To elaborate a bit, there are planned to be at least 3 exascale computers running by the end of 2021, that I am aware of (1 in China and 2 in the US), with Frontier at ORNL estimated to provide about 3x the compute power of LUMI. It’s good to see the supercomputer arms race going strong. There are so many problems in the physical sciences that just can’t be solved without larger and larger supercomputer-style clusters. I know this is a kind of ill-formed question, but does anyone in the neuro or bio fields know how far away we are from being able to convincingly simulate a brain (human or other mammal), in terms of raw compute power?

stonogo · on Oct 21, 2020

Summit is used entirely for unclassified computations.

gnufx · on Oct 21, 2020

Like most supercomputers (outside the Tri-Labs?), of course.

nynx · on Oct 21, 2020

Folding@home hit 2.43 exaflops earlier this year [0]. I'm surprised massively distributed computing isn't being looked into with more fever. It looks like it had somewhere around a 670,000 GPUs running in parallel with ~1.4 million CPUs.

Users would need to be incentivised to install distributed computing software, but I think it has promise.

[0]: https://archive.vn/20200412111010/https://stats.foldingathom...

dragontamer · on Oct 21, 2020

Distributed computing has high flops, but very low connection speeds.

LUMI has 200Gbit connections between nodes, or roughly 25GBytes/sec: faster than PCIe 3.0 x16 (15.8 GBps).

In effect: supercomputers can share "remote memory" as if it were local (RDMA protocol).
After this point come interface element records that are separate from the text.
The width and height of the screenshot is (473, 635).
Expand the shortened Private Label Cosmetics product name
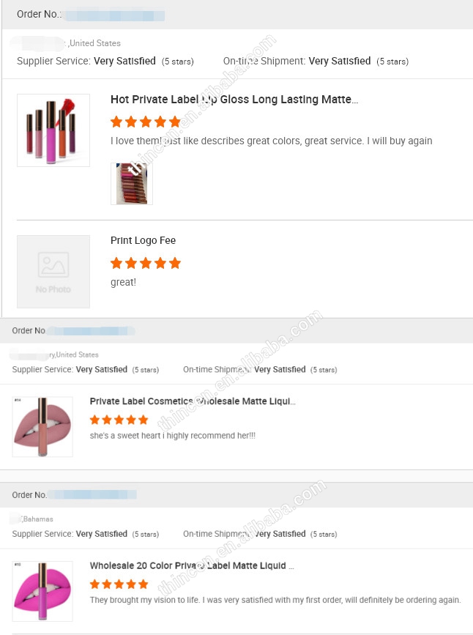(x=193, y=401)
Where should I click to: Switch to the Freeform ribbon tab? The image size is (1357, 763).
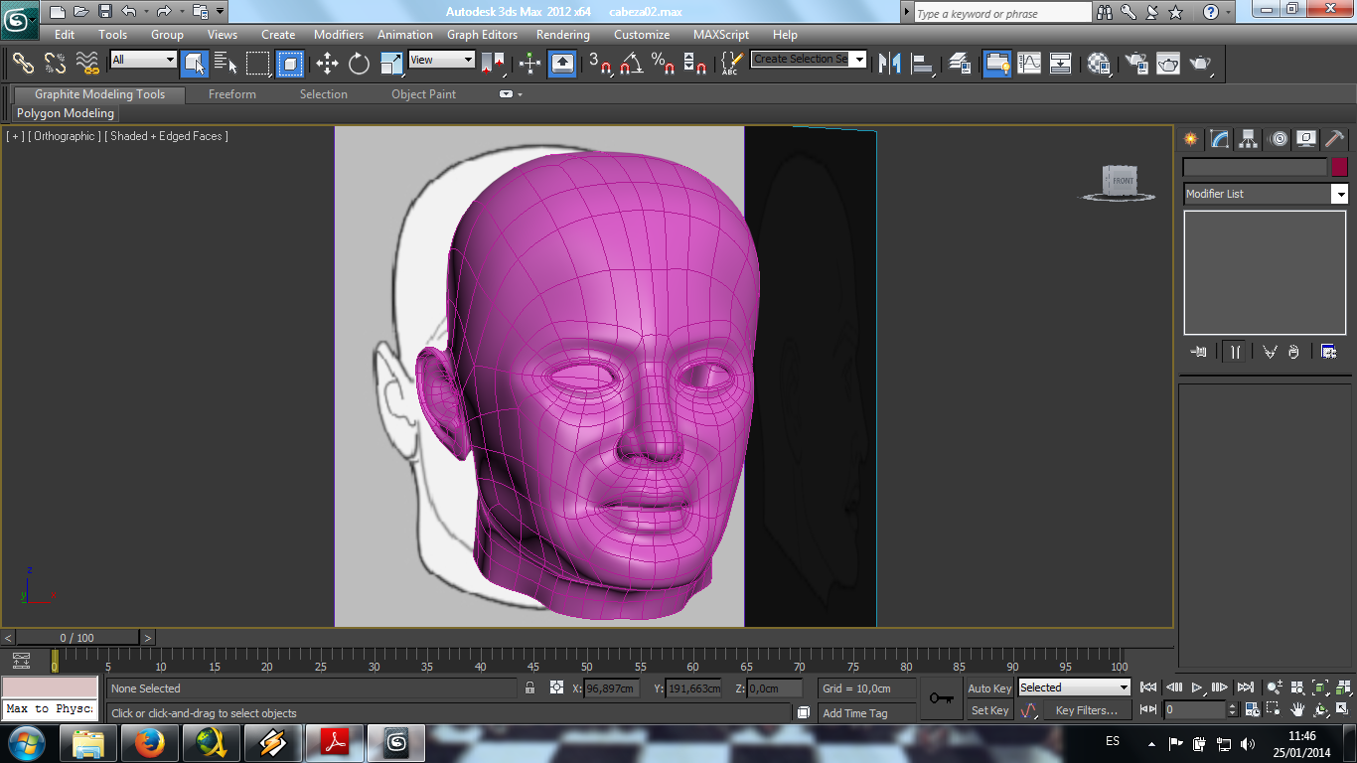point(232,94)
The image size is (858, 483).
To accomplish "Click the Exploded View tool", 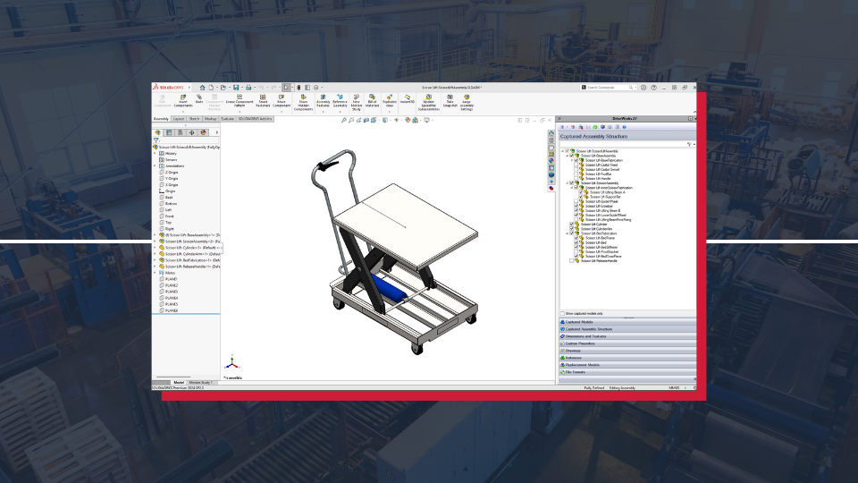I will pos(390,101).
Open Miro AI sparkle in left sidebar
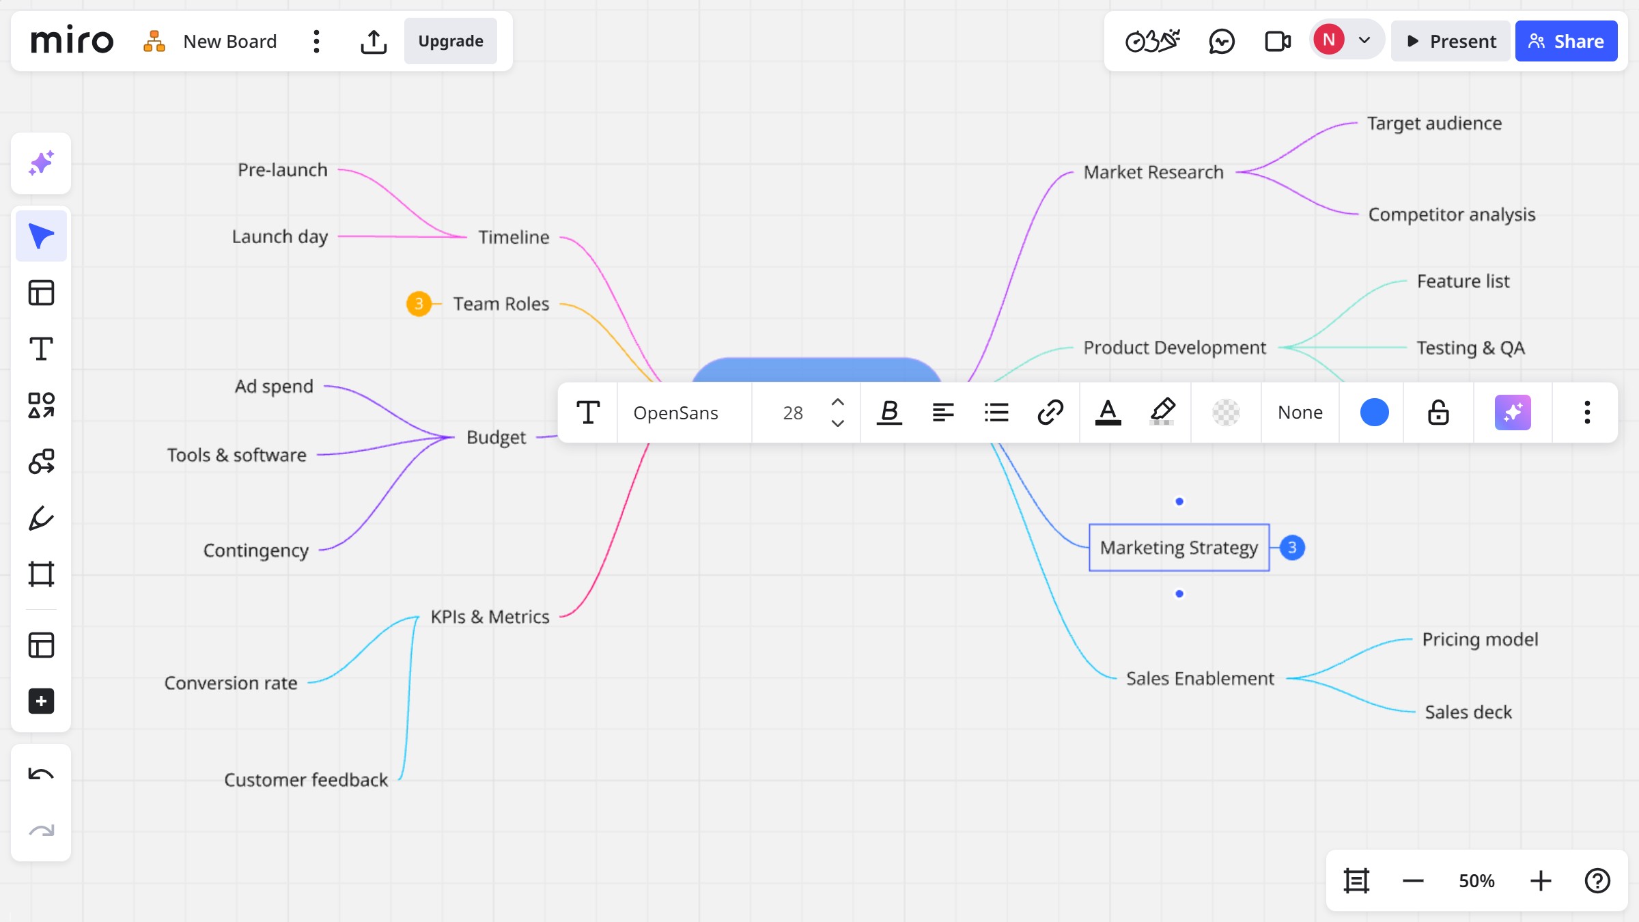The image size is (1639, 922). point(41,163)
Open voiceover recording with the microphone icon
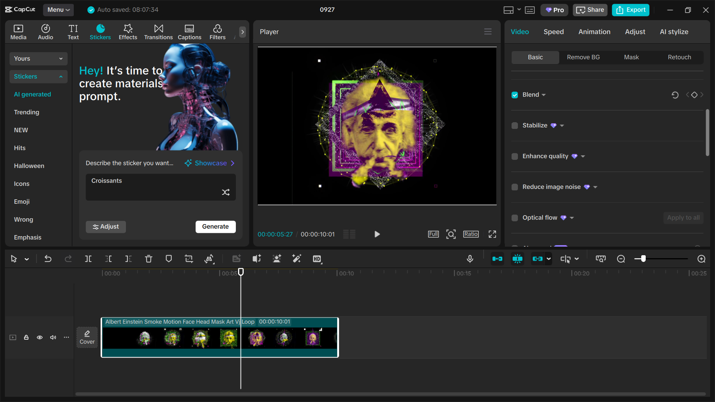715x402 pixels. pyautogui.click(x=470, y=259)
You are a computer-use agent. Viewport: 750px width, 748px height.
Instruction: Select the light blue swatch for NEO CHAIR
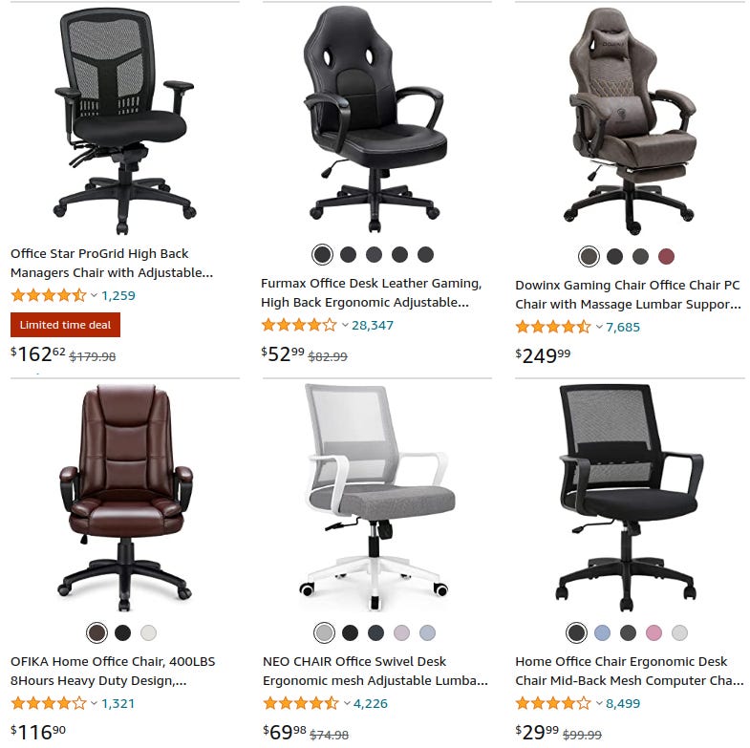[x=427, y=632]
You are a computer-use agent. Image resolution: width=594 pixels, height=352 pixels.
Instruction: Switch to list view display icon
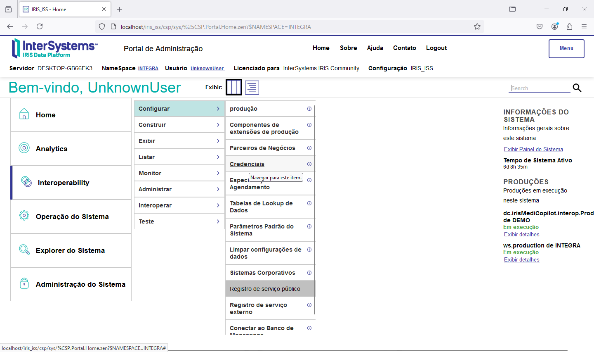point(252,88)
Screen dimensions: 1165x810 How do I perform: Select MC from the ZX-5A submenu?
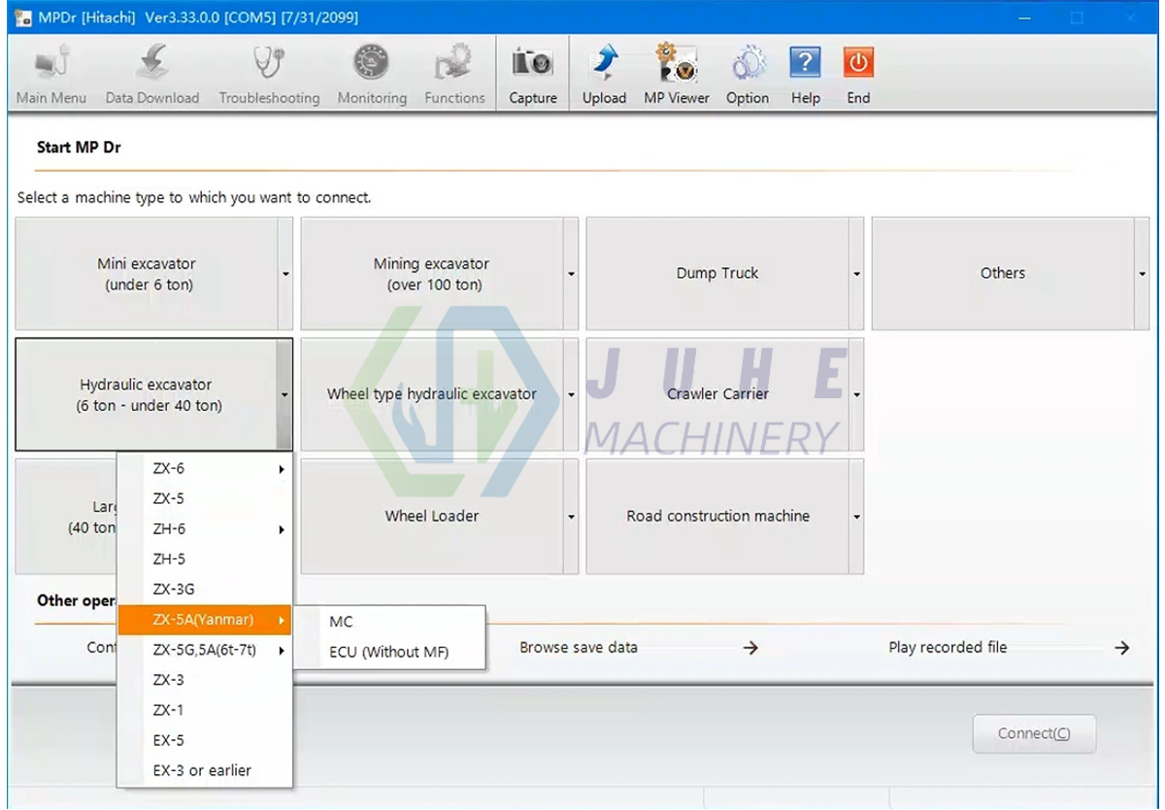[x=341, y=622]
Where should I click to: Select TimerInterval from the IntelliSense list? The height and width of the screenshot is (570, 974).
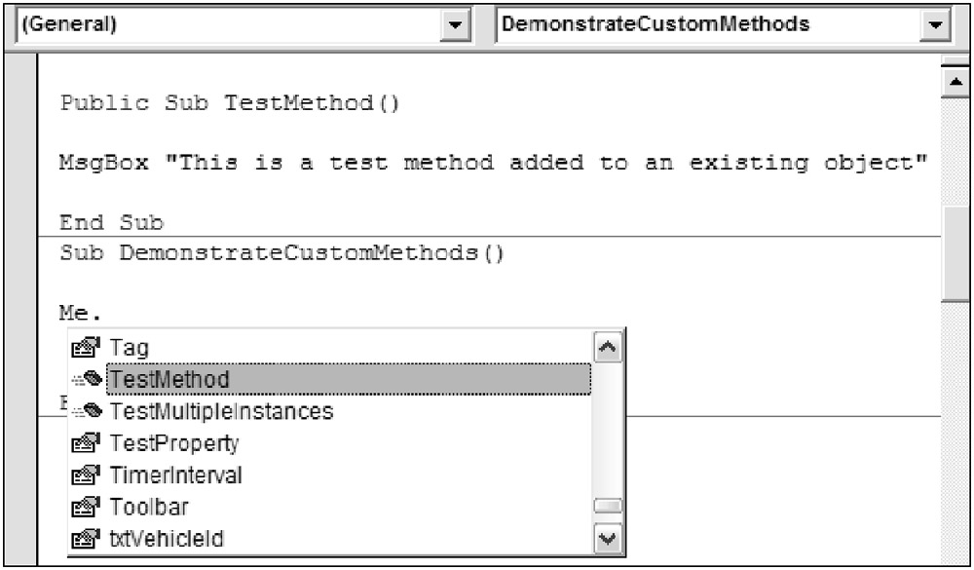tap(176, 476)
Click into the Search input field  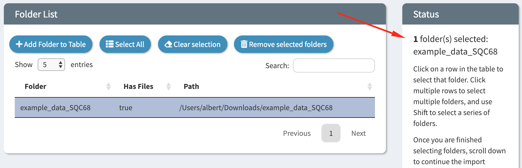pos(334,65)
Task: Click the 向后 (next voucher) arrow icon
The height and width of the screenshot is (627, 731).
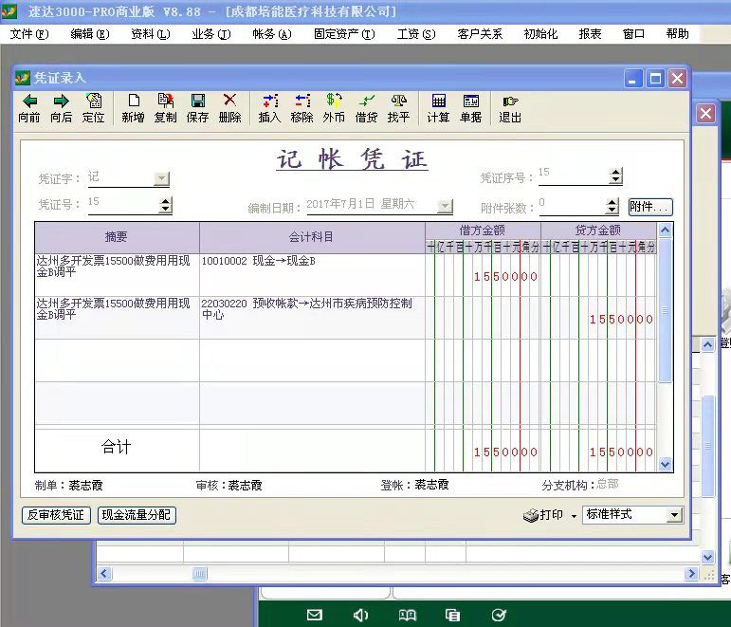Action: [62, 101]
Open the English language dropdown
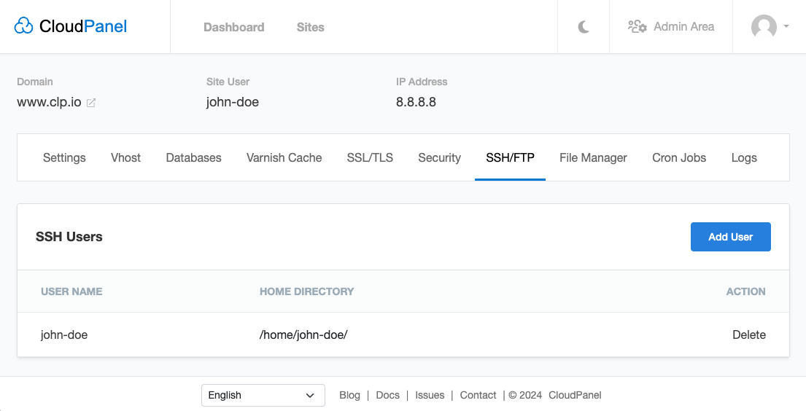Image resolution: width=806 pixels, height=411 pixels. coord(263,395)
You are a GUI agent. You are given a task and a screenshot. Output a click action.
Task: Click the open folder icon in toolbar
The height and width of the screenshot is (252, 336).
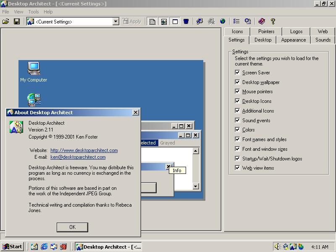(x=6, y=21)
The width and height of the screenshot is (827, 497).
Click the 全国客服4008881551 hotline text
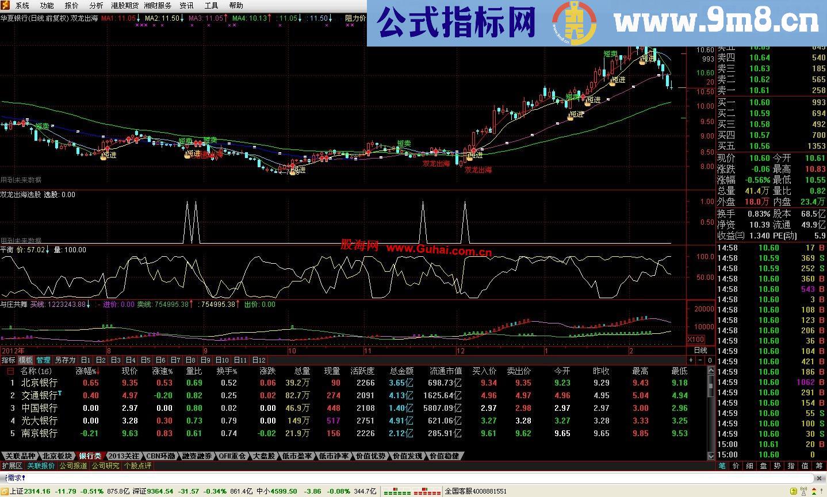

As such, you can treat the entire RAM-space as if it were unified (your 64-bit pointers can be unified across the entire supercomputer, your data-structures can be distributed and always accessed through a 200Gbit-pipeline).

--------

As it turns out: you need a very high I/O connection to truly sustain supercomputing workloads. A lot of these things turn out to be just crazy big matrix-multiplication problems that require a fair amount of coordination between all nodes.

You can't share a problem like that on distributed compute. At best, you can only share problems that can fit on one machine (under 32GBs of RAM). In contrast, these supercomputers can work on 100+ TBs of shared-RAM problems with 100,000+ TBs of shared storage (such as simulating quantum effects). The shared storage is accessed at 2TB/s speeds, and is accelerated with Flash SSD cache layers.

---------

As some people say: the job of a supercomputer is to turn everything into an I/O constrained problem. As such, a HUGE amount of money is poured into making I/O as fast as reasonably possible. You don't want your PFlop-scale machine to be throttled by slow storage or communications.

gnufx · on Oct 21, 2020

Broken record time, but it's the latency that's most important, not the bandwidth which you might have with generic Ethernet. Also trades-off in the fabric topology; I don't remember if Cray are still using Dragonfly.

fh973 · on Oct 21, 2020

Depends on the problem. Codes that run on supercomputers need low latency communication and access to a lot of data. Think physical simulations.

fulafel · on Oct 21, 2020

Anyone know or hve ballpark guesses, what % of physics computing is done on big hpc systems as opposed to medium/small hpc (or non hpc) clusters and single machines ? Eg counting by # of simulated experiments that get published or written up.